- [DIRECTION]:
Locate every line in the listing that contains the word "dropdown" and copy each one out in full. Case counts.

___ MATERIAL SHOWN

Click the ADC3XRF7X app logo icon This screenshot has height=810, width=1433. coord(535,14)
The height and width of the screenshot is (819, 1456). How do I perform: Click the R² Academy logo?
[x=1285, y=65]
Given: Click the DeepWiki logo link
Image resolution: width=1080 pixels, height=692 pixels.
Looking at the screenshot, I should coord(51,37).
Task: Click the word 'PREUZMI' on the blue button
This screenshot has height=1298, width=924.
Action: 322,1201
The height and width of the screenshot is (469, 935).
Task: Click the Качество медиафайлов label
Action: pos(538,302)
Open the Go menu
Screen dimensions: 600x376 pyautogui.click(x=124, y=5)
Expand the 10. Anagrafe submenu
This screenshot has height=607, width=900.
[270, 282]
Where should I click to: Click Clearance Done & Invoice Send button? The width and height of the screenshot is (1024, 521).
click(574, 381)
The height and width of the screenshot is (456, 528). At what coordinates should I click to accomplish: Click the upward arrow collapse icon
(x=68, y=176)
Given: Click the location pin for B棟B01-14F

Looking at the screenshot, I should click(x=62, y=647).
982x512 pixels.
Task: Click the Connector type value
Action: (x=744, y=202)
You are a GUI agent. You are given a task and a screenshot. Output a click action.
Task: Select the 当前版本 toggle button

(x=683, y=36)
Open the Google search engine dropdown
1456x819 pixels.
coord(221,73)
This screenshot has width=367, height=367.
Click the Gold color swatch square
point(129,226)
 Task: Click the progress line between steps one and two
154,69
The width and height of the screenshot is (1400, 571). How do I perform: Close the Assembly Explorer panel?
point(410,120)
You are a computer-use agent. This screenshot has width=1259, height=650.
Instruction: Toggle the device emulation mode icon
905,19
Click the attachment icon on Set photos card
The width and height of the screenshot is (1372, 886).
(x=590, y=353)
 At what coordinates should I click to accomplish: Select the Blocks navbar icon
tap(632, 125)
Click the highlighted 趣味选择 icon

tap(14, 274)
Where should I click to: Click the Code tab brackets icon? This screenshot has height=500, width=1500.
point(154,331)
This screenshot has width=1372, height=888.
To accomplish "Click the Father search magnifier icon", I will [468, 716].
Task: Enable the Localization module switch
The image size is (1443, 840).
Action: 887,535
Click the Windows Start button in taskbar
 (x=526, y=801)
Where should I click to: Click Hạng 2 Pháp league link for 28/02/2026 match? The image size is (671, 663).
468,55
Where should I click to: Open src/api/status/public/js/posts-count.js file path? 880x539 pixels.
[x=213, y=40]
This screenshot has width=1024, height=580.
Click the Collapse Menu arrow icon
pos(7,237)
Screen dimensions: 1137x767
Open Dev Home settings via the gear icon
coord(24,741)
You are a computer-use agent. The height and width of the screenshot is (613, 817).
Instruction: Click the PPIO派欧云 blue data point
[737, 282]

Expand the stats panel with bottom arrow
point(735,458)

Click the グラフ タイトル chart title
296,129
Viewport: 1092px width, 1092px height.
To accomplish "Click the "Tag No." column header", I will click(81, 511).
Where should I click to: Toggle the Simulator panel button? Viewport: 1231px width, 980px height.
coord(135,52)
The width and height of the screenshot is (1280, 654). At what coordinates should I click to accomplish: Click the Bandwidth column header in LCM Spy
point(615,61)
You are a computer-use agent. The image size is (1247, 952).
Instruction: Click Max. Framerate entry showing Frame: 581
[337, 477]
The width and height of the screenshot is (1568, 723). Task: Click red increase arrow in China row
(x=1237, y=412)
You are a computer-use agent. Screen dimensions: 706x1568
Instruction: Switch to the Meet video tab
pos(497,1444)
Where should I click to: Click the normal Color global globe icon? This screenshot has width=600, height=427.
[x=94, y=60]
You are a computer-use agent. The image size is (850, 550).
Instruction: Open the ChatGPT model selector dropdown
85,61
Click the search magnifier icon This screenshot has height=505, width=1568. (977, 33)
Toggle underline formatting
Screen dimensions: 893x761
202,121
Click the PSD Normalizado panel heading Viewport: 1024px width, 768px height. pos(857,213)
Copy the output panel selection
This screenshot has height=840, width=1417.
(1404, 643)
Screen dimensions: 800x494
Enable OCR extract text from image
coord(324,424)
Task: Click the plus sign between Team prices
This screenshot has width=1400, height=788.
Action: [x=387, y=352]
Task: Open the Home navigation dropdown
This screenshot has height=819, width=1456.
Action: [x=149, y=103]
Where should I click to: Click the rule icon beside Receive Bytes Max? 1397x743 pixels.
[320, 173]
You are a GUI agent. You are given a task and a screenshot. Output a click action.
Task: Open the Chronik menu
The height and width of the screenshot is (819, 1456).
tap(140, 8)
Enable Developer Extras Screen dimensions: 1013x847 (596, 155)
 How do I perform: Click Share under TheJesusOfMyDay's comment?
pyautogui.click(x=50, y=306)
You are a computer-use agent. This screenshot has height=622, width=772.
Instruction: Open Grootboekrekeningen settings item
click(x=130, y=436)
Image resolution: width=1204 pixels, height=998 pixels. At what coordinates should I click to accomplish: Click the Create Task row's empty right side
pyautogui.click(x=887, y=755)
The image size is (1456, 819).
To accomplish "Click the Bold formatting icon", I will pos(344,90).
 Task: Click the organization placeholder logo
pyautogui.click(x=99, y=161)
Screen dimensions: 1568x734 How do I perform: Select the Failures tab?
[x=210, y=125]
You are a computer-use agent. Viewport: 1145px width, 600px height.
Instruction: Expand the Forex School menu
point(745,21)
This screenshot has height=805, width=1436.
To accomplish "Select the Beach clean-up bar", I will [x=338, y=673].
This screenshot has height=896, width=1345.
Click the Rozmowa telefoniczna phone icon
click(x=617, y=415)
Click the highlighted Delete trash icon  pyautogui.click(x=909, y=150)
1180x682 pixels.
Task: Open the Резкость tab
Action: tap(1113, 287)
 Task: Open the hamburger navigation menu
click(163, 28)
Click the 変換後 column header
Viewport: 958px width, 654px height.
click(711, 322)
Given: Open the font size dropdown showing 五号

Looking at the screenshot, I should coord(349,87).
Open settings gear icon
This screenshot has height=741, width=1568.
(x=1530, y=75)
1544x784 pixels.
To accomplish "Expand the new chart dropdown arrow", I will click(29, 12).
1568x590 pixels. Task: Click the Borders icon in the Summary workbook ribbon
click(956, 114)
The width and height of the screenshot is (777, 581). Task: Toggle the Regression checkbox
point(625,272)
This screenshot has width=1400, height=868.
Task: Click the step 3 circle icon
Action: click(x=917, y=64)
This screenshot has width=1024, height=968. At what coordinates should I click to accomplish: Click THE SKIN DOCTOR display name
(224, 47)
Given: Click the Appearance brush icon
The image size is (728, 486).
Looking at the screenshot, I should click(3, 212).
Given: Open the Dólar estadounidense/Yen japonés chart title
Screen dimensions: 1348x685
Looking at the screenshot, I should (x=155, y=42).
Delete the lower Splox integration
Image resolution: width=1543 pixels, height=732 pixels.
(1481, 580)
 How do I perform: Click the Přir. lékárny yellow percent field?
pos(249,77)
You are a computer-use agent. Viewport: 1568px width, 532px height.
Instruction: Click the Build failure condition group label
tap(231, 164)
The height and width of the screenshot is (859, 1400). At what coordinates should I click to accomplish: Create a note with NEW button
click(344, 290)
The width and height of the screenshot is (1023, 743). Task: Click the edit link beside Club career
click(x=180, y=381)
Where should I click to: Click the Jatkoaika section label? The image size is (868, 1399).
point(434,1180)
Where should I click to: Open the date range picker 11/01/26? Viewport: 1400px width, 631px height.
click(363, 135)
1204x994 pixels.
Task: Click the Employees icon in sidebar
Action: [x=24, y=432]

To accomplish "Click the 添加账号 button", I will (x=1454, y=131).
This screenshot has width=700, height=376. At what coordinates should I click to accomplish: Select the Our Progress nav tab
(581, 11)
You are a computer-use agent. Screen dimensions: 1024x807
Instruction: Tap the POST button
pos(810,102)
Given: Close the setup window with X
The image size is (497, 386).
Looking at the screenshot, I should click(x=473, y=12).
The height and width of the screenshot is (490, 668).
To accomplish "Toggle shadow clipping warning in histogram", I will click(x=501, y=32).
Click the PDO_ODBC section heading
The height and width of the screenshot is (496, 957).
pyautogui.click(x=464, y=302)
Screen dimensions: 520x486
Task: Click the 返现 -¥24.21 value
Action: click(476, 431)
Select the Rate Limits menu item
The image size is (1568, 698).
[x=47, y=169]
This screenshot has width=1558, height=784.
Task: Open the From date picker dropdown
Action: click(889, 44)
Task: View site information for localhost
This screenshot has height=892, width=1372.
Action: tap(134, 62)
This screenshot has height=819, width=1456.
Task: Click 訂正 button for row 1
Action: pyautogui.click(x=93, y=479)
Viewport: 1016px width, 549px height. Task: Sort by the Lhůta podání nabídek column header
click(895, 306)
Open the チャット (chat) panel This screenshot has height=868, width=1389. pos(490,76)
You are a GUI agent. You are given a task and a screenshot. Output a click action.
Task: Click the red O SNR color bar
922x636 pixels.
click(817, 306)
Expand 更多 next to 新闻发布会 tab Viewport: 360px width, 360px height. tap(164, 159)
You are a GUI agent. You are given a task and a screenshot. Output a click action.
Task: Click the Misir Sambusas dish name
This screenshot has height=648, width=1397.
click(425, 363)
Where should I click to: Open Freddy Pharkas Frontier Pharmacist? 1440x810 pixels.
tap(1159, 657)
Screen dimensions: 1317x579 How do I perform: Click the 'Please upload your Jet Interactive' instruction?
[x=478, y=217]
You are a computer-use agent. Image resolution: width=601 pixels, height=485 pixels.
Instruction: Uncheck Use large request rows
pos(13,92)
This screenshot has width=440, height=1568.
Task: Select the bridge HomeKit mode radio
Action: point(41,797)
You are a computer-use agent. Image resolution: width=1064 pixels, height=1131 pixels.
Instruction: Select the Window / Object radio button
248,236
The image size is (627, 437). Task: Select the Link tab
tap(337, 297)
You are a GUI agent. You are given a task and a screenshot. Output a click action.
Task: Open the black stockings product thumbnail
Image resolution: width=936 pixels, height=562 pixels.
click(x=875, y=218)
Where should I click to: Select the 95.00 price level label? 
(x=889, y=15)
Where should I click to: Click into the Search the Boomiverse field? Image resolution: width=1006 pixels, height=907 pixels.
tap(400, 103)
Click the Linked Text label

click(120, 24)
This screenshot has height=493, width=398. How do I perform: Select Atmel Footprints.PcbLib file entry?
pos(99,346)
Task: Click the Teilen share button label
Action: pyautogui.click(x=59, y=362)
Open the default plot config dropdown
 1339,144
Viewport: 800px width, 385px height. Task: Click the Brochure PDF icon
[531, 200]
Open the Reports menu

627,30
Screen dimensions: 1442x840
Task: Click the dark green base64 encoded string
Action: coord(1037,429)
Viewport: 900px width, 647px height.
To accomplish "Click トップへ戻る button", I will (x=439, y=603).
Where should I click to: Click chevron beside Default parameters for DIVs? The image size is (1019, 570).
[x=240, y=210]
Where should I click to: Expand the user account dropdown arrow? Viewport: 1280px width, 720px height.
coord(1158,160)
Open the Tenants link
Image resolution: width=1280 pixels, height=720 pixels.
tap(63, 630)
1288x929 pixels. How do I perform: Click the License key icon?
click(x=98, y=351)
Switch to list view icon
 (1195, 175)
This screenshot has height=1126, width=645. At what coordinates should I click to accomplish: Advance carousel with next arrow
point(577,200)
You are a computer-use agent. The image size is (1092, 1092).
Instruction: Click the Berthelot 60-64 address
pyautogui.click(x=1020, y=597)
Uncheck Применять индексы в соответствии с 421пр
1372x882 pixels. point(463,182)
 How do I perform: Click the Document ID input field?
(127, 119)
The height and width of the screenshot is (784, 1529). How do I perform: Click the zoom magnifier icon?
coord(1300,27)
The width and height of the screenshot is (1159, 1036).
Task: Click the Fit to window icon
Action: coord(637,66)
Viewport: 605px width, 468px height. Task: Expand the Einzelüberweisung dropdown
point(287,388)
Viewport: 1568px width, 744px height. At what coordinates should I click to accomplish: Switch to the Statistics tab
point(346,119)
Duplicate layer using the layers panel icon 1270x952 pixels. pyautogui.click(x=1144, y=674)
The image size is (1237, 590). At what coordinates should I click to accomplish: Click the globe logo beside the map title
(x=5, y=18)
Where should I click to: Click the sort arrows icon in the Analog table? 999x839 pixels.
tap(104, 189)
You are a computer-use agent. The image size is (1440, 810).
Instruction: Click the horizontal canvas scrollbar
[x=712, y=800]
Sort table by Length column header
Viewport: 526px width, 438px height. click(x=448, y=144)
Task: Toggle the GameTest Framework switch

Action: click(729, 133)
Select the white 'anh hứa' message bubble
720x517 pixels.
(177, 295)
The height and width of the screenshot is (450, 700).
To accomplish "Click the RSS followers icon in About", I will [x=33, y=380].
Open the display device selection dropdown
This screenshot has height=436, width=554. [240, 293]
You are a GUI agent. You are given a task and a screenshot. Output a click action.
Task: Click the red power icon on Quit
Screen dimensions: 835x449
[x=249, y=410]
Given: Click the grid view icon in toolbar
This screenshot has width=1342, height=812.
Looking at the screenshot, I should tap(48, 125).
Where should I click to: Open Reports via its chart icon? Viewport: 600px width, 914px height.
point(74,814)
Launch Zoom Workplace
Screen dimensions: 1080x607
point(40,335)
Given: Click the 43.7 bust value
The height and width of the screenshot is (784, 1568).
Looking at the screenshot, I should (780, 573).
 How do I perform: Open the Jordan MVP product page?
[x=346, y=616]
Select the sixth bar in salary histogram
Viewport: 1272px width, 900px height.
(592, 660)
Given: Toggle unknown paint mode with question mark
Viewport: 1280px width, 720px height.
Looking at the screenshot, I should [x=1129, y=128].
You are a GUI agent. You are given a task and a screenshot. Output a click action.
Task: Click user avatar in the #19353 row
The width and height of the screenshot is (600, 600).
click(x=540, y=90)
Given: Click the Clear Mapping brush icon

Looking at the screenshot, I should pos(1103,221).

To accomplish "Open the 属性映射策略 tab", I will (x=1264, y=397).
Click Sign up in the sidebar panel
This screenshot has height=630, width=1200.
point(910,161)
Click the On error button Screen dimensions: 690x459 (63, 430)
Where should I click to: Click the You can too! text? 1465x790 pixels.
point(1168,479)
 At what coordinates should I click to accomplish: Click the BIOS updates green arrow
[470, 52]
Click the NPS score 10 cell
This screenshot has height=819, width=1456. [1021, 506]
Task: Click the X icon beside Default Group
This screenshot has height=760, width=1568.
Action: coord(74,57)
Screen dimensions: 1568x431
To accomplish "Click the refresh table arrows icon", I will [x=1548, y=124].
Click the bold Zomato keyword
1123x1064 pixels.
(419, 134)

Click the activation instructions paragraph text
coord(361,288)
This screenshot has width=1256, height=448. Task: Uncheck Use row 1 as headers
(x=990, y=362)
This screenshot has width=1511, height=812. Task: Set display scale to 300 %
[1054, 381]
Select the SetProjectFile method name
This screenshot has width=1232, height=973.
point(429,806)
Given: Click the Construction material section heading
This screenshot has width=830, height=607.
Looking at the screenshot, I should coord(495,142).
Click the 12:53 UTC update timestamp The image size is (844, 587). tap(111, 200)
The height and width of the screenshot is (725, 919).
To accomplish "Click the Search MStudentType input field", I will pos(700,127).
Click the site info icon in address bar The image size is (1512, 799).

______

- [FINISHED ANSWER]:
Open the Google search engine dropdown
Instruction: Open the ChatGPT model selector dropdown
Task: Open the Home navigation dropdown
Given: Open the font size dropdown showing 五号
To accomplish "Expand the new chart dropdown arrow", I will click(29, 12).
Task: Open the From date picker dropdown
Open the default plot config dropdown
Where should I click to: Expand the user account dropdown arrow? Viewport: 1280px width, 720px height.
Viewport: 605px width, 468px height. Task: Expand the Einzelüberweisung dropdown
Open the display device selection dropdown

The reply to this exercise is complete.